YOUR GOAL
When responding, copy every record below exactly as it appears.

RECORDS FOR THIS TASK
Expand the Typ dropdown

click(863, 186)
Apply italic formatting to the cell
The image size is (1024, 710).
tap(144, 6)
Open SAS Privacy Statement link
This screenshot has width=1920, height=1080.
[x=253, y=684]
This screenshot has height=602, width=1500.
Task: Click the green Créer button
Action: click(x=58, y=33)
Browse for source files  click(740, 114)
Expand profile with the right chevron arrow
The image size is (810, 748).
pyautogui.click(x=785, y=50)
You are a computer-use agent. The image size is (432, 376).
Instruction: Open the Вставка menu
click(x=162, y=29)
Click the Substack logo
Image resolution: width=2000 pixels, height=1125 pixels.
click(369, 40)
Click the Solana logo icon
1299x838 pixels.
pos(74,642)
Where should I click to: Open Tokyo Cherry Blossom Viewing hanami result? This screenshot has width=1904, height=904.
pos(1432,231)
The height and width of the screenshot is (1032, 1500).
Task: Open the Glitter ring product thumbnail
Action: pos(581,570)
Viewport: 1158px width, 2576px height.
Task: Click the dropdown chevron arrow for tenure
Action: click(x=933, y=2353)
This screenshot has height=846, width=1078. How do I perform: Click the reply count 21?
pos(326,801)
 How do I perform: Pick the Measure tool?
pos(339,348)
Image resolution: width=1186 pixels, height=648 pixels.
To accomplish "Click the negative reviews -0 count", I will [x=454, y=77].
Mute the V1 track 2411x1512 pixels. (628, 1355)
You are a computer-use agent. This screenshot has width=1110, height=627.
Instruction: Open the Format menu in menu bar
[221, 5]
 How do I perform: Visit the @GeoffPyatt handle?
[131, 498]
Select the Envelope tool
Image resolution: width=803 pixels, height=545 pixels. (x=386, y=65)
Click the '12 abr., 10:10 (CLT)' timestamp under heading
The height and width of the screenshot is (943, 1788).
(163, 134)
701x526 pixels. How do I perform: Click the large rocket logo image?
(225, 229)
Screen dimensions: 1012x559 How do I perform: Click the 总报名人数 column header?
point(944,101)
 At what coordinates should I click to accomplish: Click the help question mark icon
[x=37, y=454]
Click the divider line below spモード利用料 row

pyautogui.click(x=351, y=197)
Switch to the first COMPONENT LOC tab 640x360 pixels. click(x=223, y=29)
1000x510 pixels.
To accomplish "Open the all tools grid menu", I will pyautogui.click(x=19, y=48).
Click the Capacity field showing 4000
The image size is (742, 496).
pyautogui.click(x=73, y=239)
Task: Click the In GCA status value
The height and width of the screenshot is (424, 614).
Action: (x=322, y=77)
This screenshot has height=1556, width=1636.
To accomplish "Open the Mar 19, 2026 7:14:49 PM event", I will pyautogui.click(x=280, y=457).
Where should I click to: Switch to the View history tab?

THE ANSWER
Expand the Typ dropdown

click(863, 186)
Apply italic formatting to the cell
The image size is (1024, 710).
tap(144, 6)
Open SAS Privacy Statement link
This screenshot has width=1920, height=1080.
[x=253, y=684]
This screenshot has height=602, width=1500.
Task: Click the green Créer button
Action: click(x=58, y=33)
Browse for source files  click(740, 114)
Expand profile with the right chevron arrow
The image size is (810, 748).
pyautogui.click(x=785, y=50)
You are a computer-use agent. The image size is (432, 376).
Instruction: Open the Вставка menu
click(x=162, y=29)
Click the Substack logo
Image resolution: width=2000 pixels, height=1125 pixels.
click(369, 40)
Click the Solana logo icon
1299x838 pixels.
pos(74,642)
Where should I click to: Open Tokyo Cherry Blossom Viewing hanami result? This screenshot has width=1904, height=904.
pos(1432,231)
The height and width of the screenshot is (1032, 1500).
Task: Open the Glitter ring product thumbnail
Action: pos(581,570)
Viewport: 1158px width, 2576px height.
Task: Click the dropdown chevron arrow for tenure
Action: click(x=933, y=2353)
This screenshot has height=846, width=1078. How do I perform: Click the reply count 21?
pos(326,801)
 How do I perform: Pick the Measure tool?
pos(339,348)
Image resolution: width=1186 pixels, height=648 pixels.
To accomplish "Click the negative reviews -0 count", I will [x=454, y=77].
Mute the V1 track 2411x1512 pixels. (628, 1355)
You are a computer-use agent. This screenshot has width=1110, height=627.
Instruction: Open the Format menu in menu bar
[221, 5]
 How do I perform: Visit the @GeoffPyatt handle?
[131, 498]
Select the Envelope tool
Image resolution: width=803 pixels, height=545 pixels. (x=386, y=65)
Click the '12 abr., 10:10 (CLT)' timestamp under heading
The height and width of the screenshot is (943, 1788).
(163, 134)
701x526 pixels. How do I perform: Click the large rocket logo image?
(225, 229)
Screen dimensions: 1012x559 How do I perform: Click the 总报名人数 column header?
point(944,101)
 At what coordinates should I click to accomplish: Click the help question mark icon
[x=37, y=454]
Click the divider line below spモード利用料 row

pyautogui.click(x=351, y=197)
Switch to the first COMPONENT LOC tab 640x360 pixels. click(x=223, y=29)
1000x510 pixels.
To accomplish "Open the all tools grid menu", I will pyautogui.click(x=19, y=48).
Click the Capacity field showing 4000
The image size is (742, 496).
pyautogui.click(x=73, y=239)
Task: Click the In GCA status value
The height and width of the screenshot is (424, 614).
Action: (x=322, y=77)
This screenshot has height=1556, width=1636.
To accomplish "Open the Mar 19, 2026 7:14:49 PM event", I will pyautogui.click(x=280, y=457).
Where should I click to: Switch to the View history tab?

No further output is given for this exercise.